It is very hard to talk to her.  It is basically me capitulate or nothing.  Sometimes its like a possession.  You can see it coming on and she will 5 minutes earlier be telling you she cant help herself and sometimes to go away so she doesnt hurt you before letting loose

Now obviously my wife knows me better than anyone... or at least should.  Certainly seen more aspects of me.  Also, at least my mother is being nice to me which is the only place I am getting any comfort currently (from real interaction).  I tell her that puts me in a bind, because its our livelihood and I do not feel it is fair to put all the financial situations on me AND at same time tell me how to address them all.  Basically, I sleep on the couch.

Skip explaining all this stuff... .

I took flier advice and not leave and slept on couch.

Why not sleep in bed... .I missed that part... .was there an issue?

She wanted me no where near her.  She told me actually to go away and stay someplace else.  She is literally demeaning me as a man and telling me how I ruined her life and she does not like me and move out.  If I leave its that i am running away.  

She woke me up about 4 times asking me to check on things, or get her something etc.

What kind of things? Please tell me that if they were not time sensitive... ."Honey I smell smoke from the basement... ."... .that you declined to interrupt your sleep and you would be happy to take care of them at a more appropriate hour

things like get her a drink of water, change the air temperature... there was a noise at somepoint and she wanted to know what it was

After 20 to 30 minutes of him getting yelled at and told he is a liar by my wife

Way too long to allow her to blather on at your kid... .even if she was right.

Has she apologized to kid for calling him a liar... .I would push this issue... but do it gently.

If refusal...

"Help me understand how we communicate to our son that your accusation was wrong and we believe him... "

she never apologized.  I went down and did.  After he left she was just silent.  She said we would all be better off without her and that she just abused her child.  I just listened.  I assured her that the children love her and need her and we all make mistakes.  Maybe that is invalidating, but that is just ridiculous.  She had a good reason to make the accusation though, he is constantly lying about doing homework.  This is a weekly excuse that he did the work and the teacher did not get it handled.  Unfortunately, about 30% of the time that is the case, but its constant.  Alot of boy cried wolf.

She then told me she finds no comfort in me and to get lost.  I did not and she continued that a few times.  I could tell she felt horrible and hated leaving her, but I needed to get to work, was late, and while I figured she would hold it against me, there was not much more I could do at that point.

 I just do not see anything I can do for her outside of destroying my own life which seems to be what she wants.  

OK... .here is a "funnyism" that I try to use... .it's been a while for this one... .

People with BPD traits are like bazookas... .they can kill you if you stand in their way... .and they can kill you if you are standing behind them.  The key is... .to get off to the side.  Us the tools to stay nimble... .and keep moving... .they want to aim their bazooka at you... .

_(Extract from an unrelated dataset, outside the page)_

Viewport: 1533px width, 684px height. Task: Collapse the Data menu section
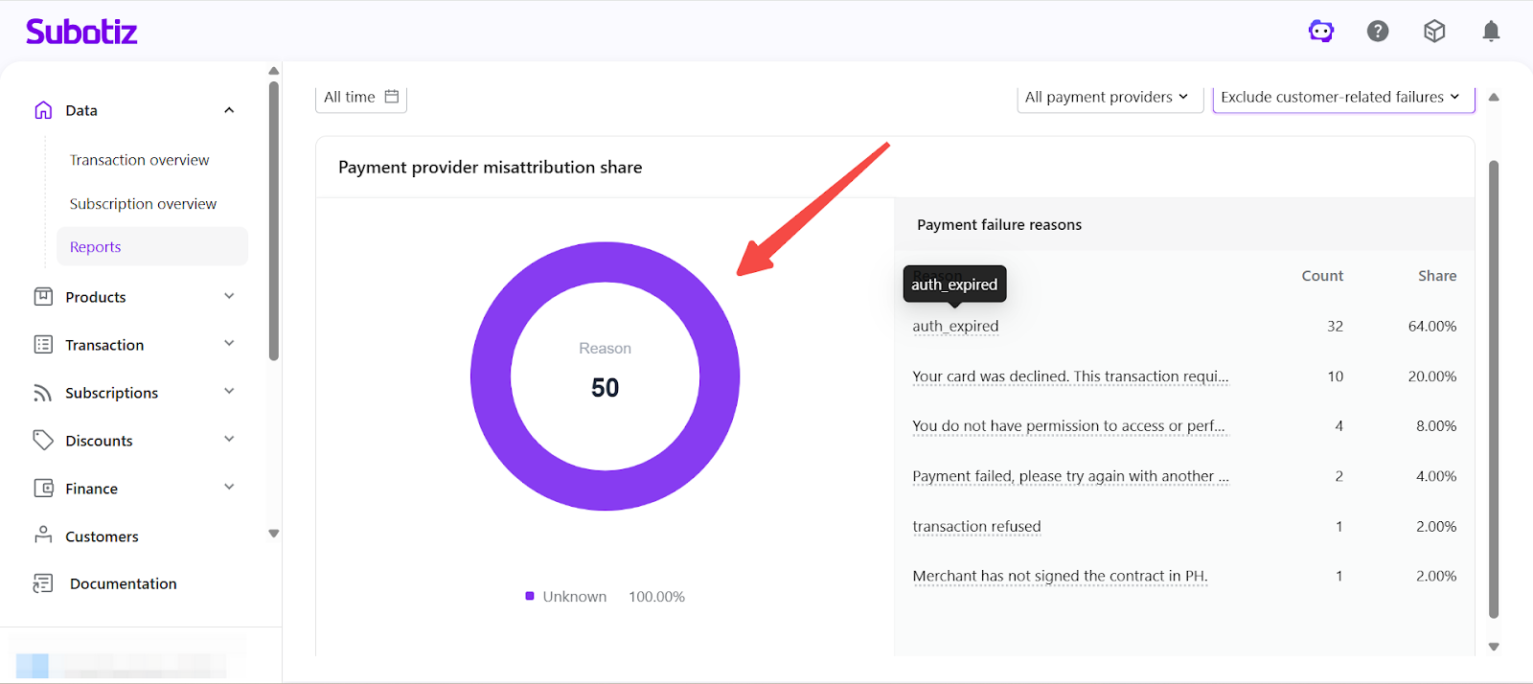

Goal of the tools is not to take away their weapon... .but once they get frustrated trying to use it... .they may put it down and try something else.

Does the imagery work for you?

I see it, but I am worn out.  Going days without eating, sleeping, and the round about arguments while trying to support a family alone is just got me worn out.  At this point, I just want it to stop.  Efforts seem to make such little difference and nothing is changing.  I just do not have the strength to keep going on this dance.  I can weave through a 4 car collision with no adrenaline pumping through me and be calm, or spin out on ice and be calm, but this is more frustrating and stressful than anything else because it is completely irrational, out of my control, and targeted abuse.

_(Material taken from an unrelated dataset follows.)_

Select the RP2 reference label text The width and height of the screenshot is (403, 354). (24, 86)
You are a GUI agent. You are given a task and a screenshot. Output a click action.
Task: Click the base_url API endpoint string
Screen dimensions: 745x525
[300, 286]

I am terrified of being berated.  

But you control this... .right?  See above example... .step out of line of fire... .

my wife is more of a time bomb. She is a explodes in a circumference.  She is literally complaining about everyone.  She is smart and can see what she is doing wrong, but refusing to accept it.  AT same time, she sees when I am trying to use tools and it pisses her off because she feels she is being manipulated.  She gets mad when somebody just offers to pray for her.  She is convinced they are then have an agenda to convert her.  not that they are just trying to help in how they as individuals feel they can out of compassion.

She jsut texted me "when will you be home"  This is a signal of a fight.  She wants me home ASAP and she will be pissed until I am, but she will be pissed at me when I get home too.  She will want me to handle everything too when I get home.  It will be a nightmare...

She will pressure me to leave work early, she will yell at me... its coming.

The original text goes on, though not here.